Generalized Donaldson-Thomas invariants

This is a survey of the book arXiv:0810.5645 with Yinan Song. Let X be a Calabi-Yau 3-fold over C. The Donaldson-Thomas invariants of X are integers DT^a(t) which count stable sheaves with Chern character a on X, with respect to a Gieseker stability condition t. They are defined only for Chern characters a for which there are no strictly semistable sheaves on X. They have the good property that they are unchanged under deformations of X. Their behaviour under change of stability condition t was not understood until now. We discuss "generalized Donaldson-Thomas invariants" \bar{DT}^a(t). These are rational numbers, defined for all Chern characters a, and are equal to DT^a(t) if there are no strictly semistable sheaves in class a. They are deformation-invariant, and have a known transformation law under change of stability condition.

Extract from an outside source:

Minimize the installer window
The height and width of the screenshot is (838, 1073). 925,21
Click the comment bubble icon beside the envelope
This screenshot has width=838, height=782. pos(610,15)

We conjecture they can be written in terms of integral "BPS invariants" \hat{DT}^a(t) when the stability condition t is "generic". We extend the theory to abelian categories of representations of a quiver with relations coming from a superpotential, and connect our ideas with Szendroi's "noncommutative Donaldson-Thomas invariants" and work by Reineke and others. There is significant overlap between arXiv:0810.5645 and the independent paper arXiv:0811.2435 by Kontsevich and Soibelman.